= Explore the material =
A - In the topsalysin passage, copy the text from "Results from the" up to and including "and rectal toxicity." word for word.
B - List every side effect the topsalysin passage attributes to more radical therapies.

= Excerpt to read =
##############################

The trial plans to enroll 700 men with intermediate risk disease, who will be randomized to either a single injection of topsalysin or a placebo. Its main goal is to determine the proportion of patients who fail to respond to the treatment within the first year of receiving it, as defined by evidence disease progression and a need for additional treatments.
Results from the Phase 3 trial, if successful, will be used to support a request for topsalysin’s approval in Europe, Sophiris said.
Topsalysin is an engineered protein that forms small pores in cells, causing their contents to leak, which ultimately leads to their death. To prevent damage to healthy cells, the protein only becomes active in the presence of active prostate-specific antigen (PSA), a protein that is produced in excess by prostate cancer cells.
Topsalysin can be delivered directly into the prostate tumor, reducing the risk of damage to neighboring cells and tissues in patients with localized prostate cancer and with a low risk for cancer spreading. In this way, it is designed to avoid many side effects of more radical therapies, including surgery to remove the entire prostate and radiotherapy, which can lead to erectile dysfunction, urinary incontinence, and rectal toxicity.

##############################

= Information shown =
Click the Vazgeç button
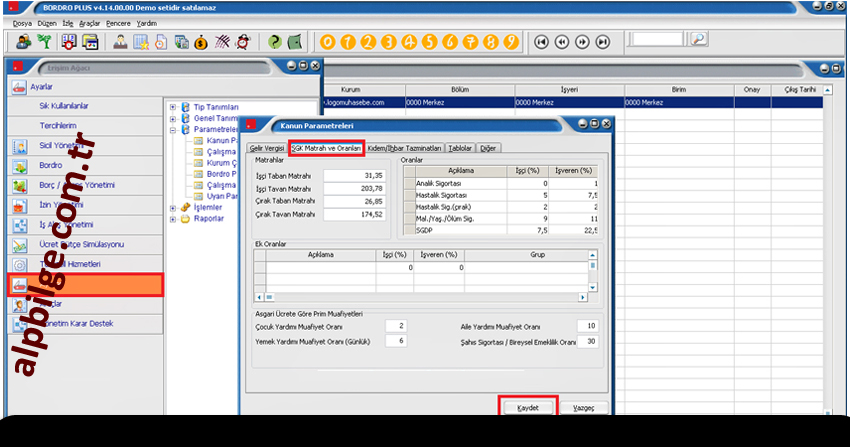[584, 408]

##############################

= Exercise answers =
A -
Results from the Phase 3 trial, if successful, will be used to support a request for topsalysin’s approval in Europe, Sophiris said.
Topsalysin is an engineered protein that forms small pores in cells, causing their contents to leak, which ultimately leads to their death. To prevent damage to healthy cells, the protein only becomes active in the presence of active prostate-specific antigen (PSA), a protein that is produced in excess by prostate cancer cells.
Topsalysin can be delivered directly into the prostate tumor, reducing the risk of damage to neighboring cells and tissues in patients with localized prostate cancer and with a low risk for cancer spreading. In this way, it is designed to avoid many side effects of more radical therapies, including surgery to remove the entire prostate and radiotherapy, which can lead to erectile dysfunction, urinary incontinence, and rectal toxicity.

B -
- erectile dysfunction
- urinary incontinence
- rectal toxicity